By breaking down physical devices into software features and combining them to be represented as a unique virtual device that is distinct from its physical counterparts, the VDM system enables users to execute a series of functions from multiple physical devices without having to separately access each of the physical devices, resulting in enhancement of the services or value provided by these devices, efficiency improvements in managing these devices, economic benefits, and reduced human exertions. Further, the VDM system overcomes the barriers and constraints associated with physically combining different devices to perform a desired function.
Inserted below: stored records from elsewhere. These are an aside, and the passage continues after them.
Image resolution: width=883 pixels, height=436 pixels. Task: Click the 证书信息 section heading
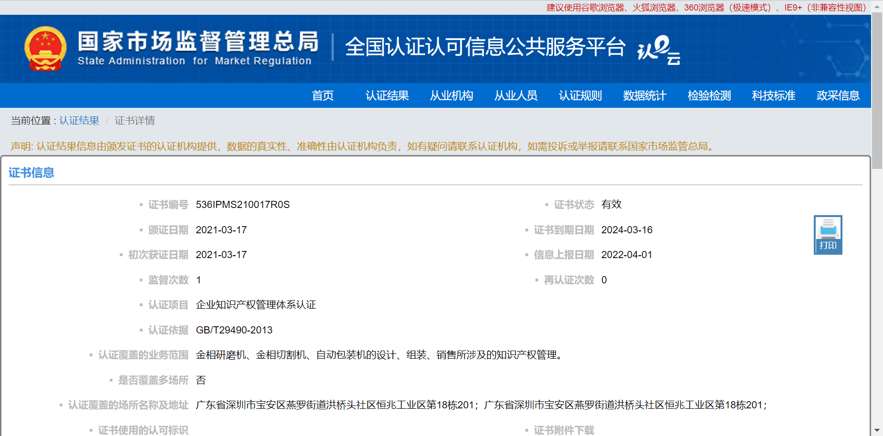tap(32, 173)
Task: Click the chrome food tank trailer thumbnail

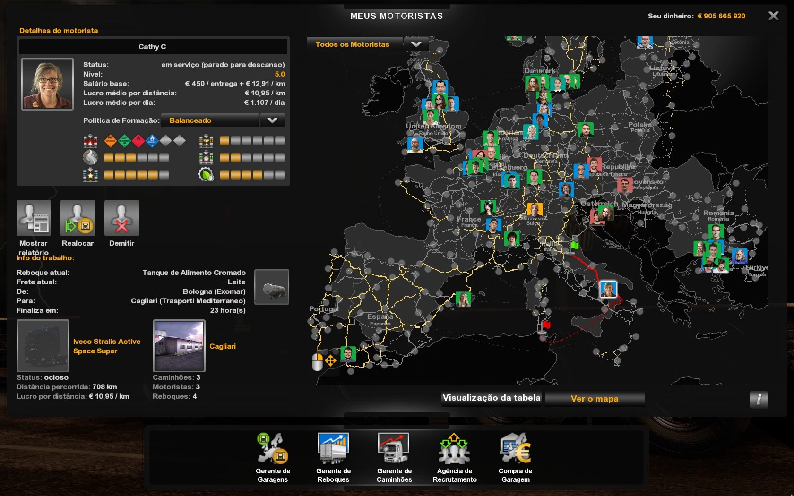Action: (272, 287)
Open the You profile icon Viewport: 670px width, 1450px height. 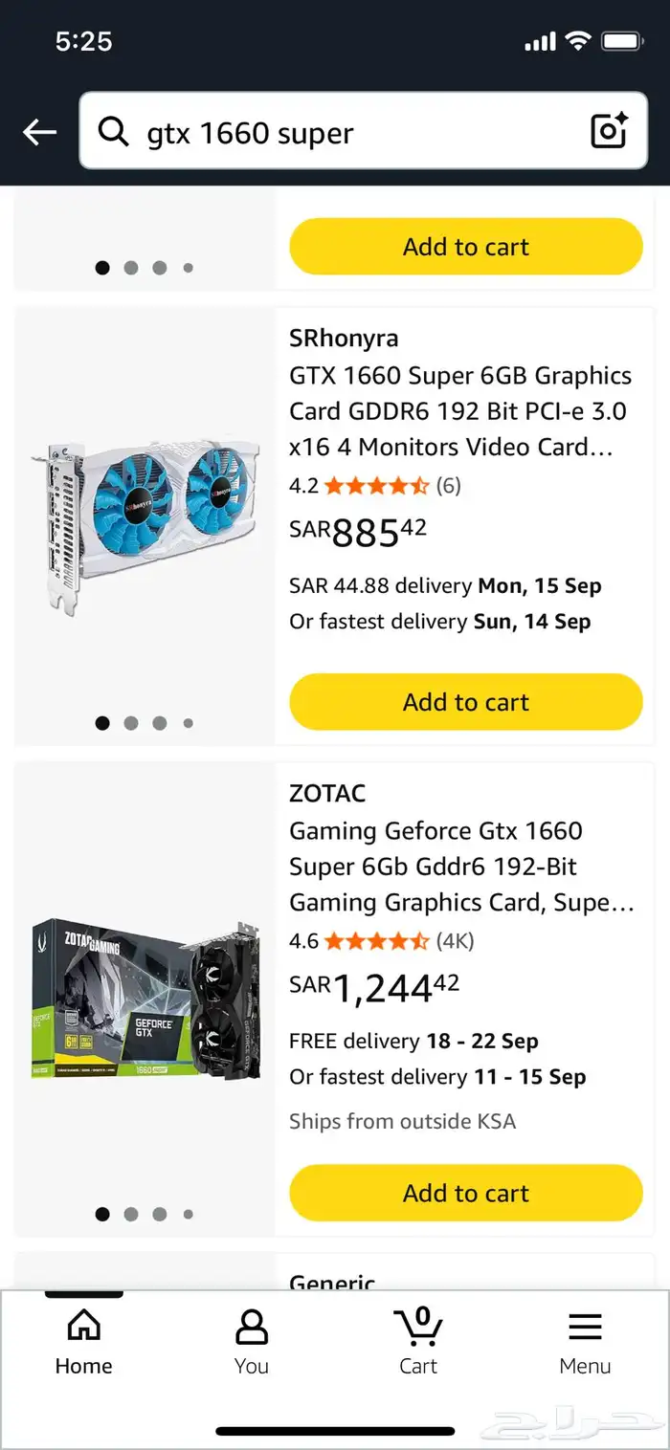click(251, 1327)
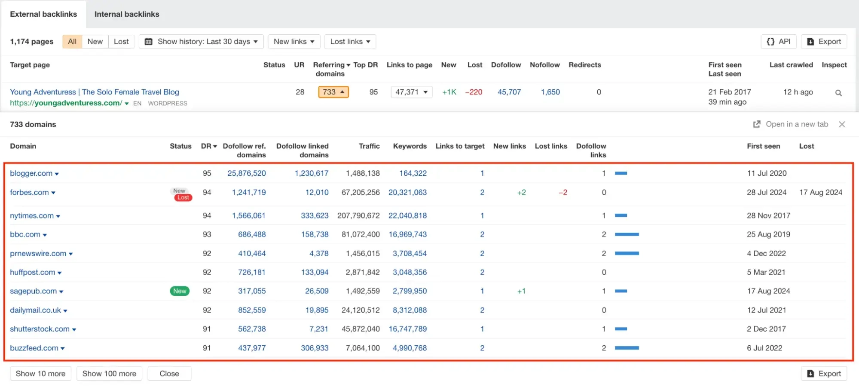Image resolution: width=859 pixels, height=387 pixels.
Task: Close the 733 domains panel with X
Action: coord(841,124)
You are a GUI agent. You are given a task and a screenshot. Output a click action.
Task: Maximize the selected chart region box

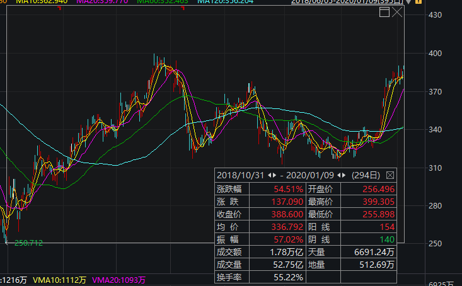click(x=384, y=12)
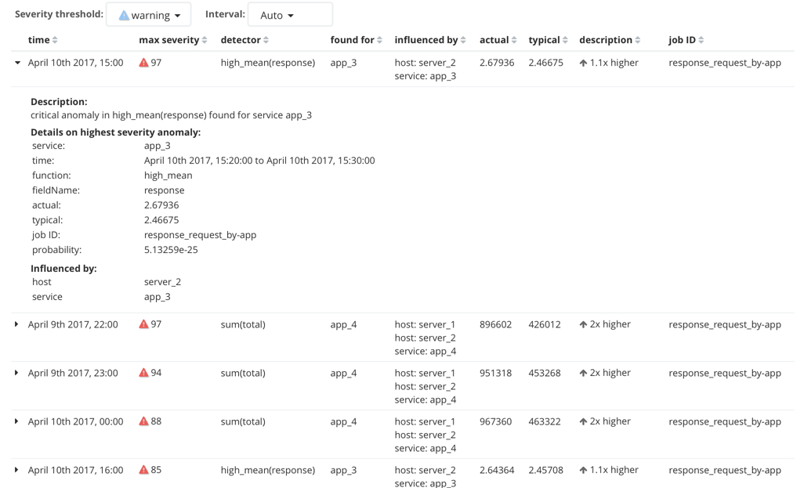Click severity icon next to score 85

pyautogui.click(x=144, y=470)
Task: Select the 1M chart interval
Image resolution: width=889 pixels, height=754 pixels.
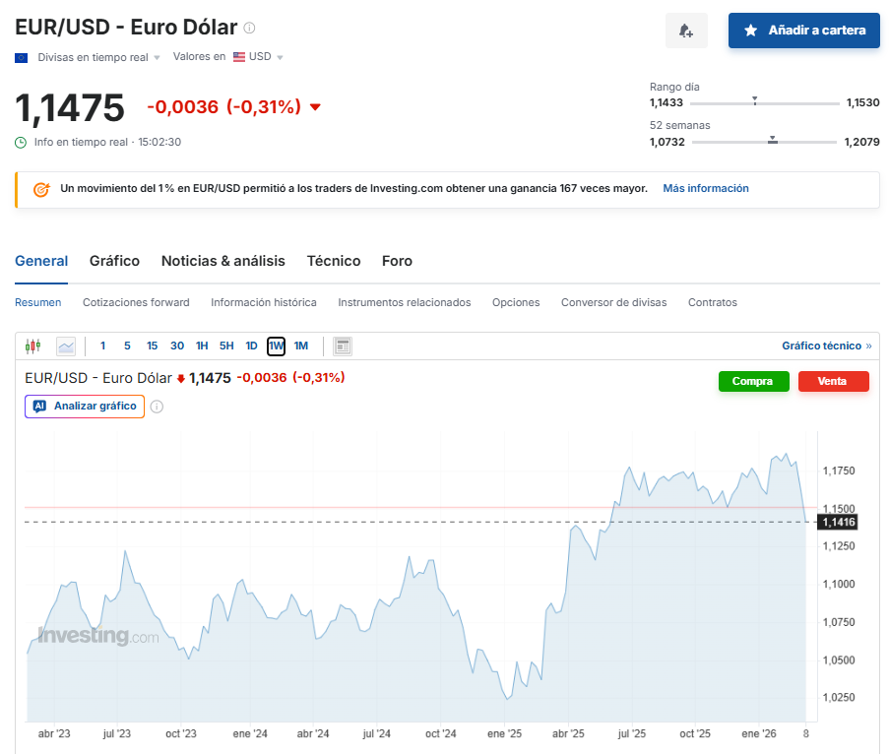Action: pyautogui.click(x=301, y=346)
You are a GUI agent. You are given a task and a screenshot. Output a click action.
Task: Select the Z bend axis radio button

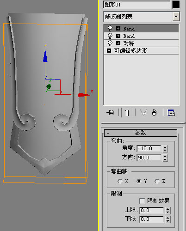[x=157, y=181]
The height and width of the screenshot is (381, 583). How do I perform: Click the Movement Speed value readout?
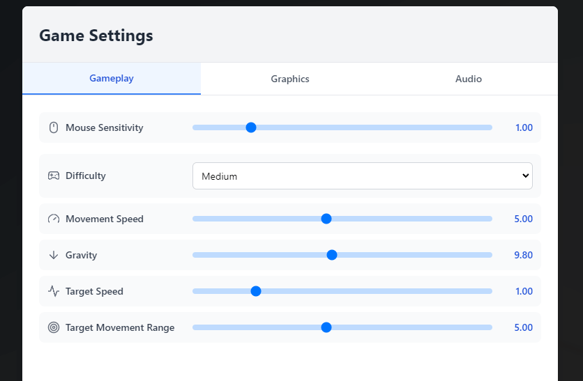[523, 219]
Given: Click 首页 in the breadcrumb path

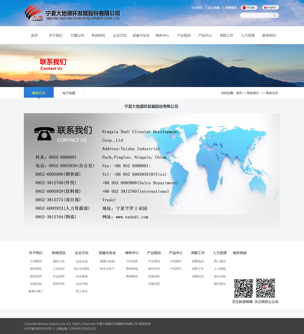Looking at the screenshot, I should point(239,93).
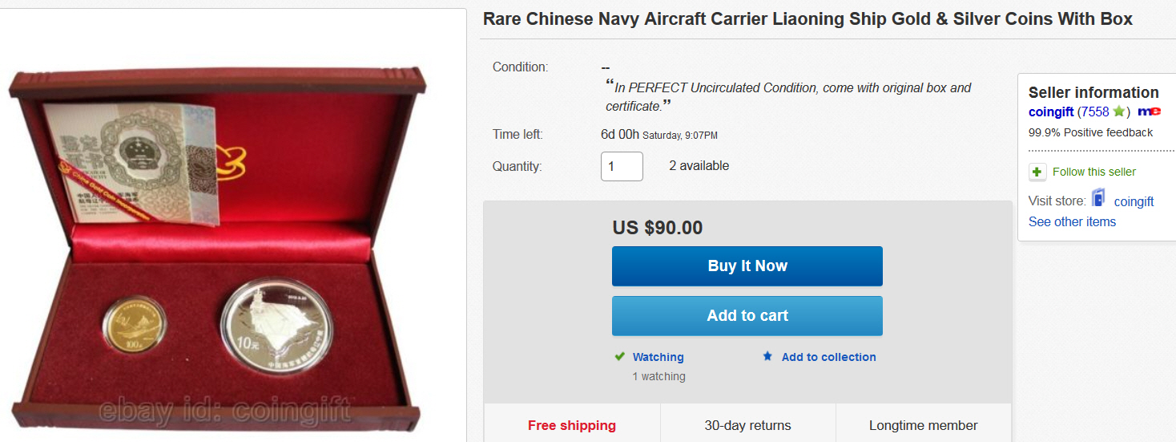Image resolution: width=1176 pixels, height=442 pixels.
Task: Click the green Watching checkmark icon
Action: pos(619,357)
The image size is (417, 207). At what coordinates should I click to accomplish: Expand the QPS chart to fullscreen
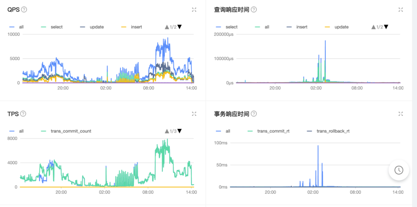194,10
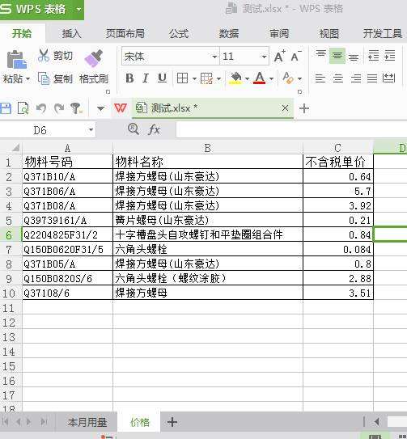Click the fx insert function icon
407x439 pixels.
154,129
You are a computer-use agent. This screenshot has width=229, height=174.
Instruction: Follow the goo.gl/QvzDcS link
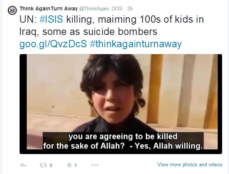coord(53,44)
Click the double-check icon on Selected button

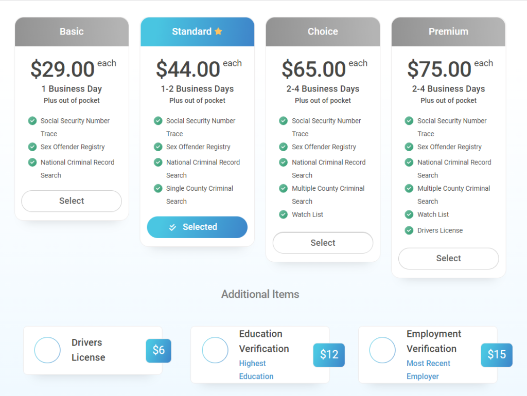pos(172,227)

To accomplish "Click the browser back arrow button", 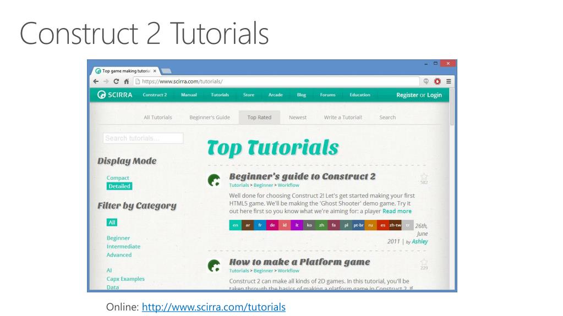I will (x=96, y=81).
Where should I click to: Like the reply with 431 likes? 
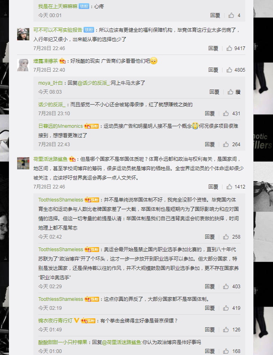(x=226, y=114)
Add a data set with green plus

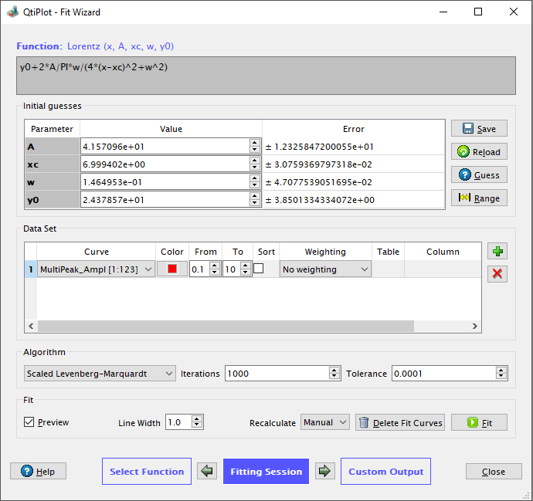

In some embodiments, the VDM system may allow the user to define new functions to be performed by a virtual device in addition to or instead of selecting from a list of predefined functions, and/or allow the user to define a new virtual device entirely. In some embodiments, for example, a virtual device comprised of a camera and a light bulb, and the user can define a new automation function that dims the light to 50% brightness after the camera does not record motion for 10 minutes and turns the light off after the camera stays clear for another 5 minutes. The VDM system may also allow the user to modify the predefined functions. For example, the user can modify the duration for which the camera has to stay clear before the light bulb is turned off. As a further example, the user can define a new virtual device comprising a camera and a plurality of electronic devices (e.g., speakers, lamps, electrical outlets) in a room, and determine how the devices can be switched on/off or otherwise controlled (e.g., by touching each device on a live stream video, touching device-specific icon controls on the live stream user interface, touching an icon that operates all the devices together).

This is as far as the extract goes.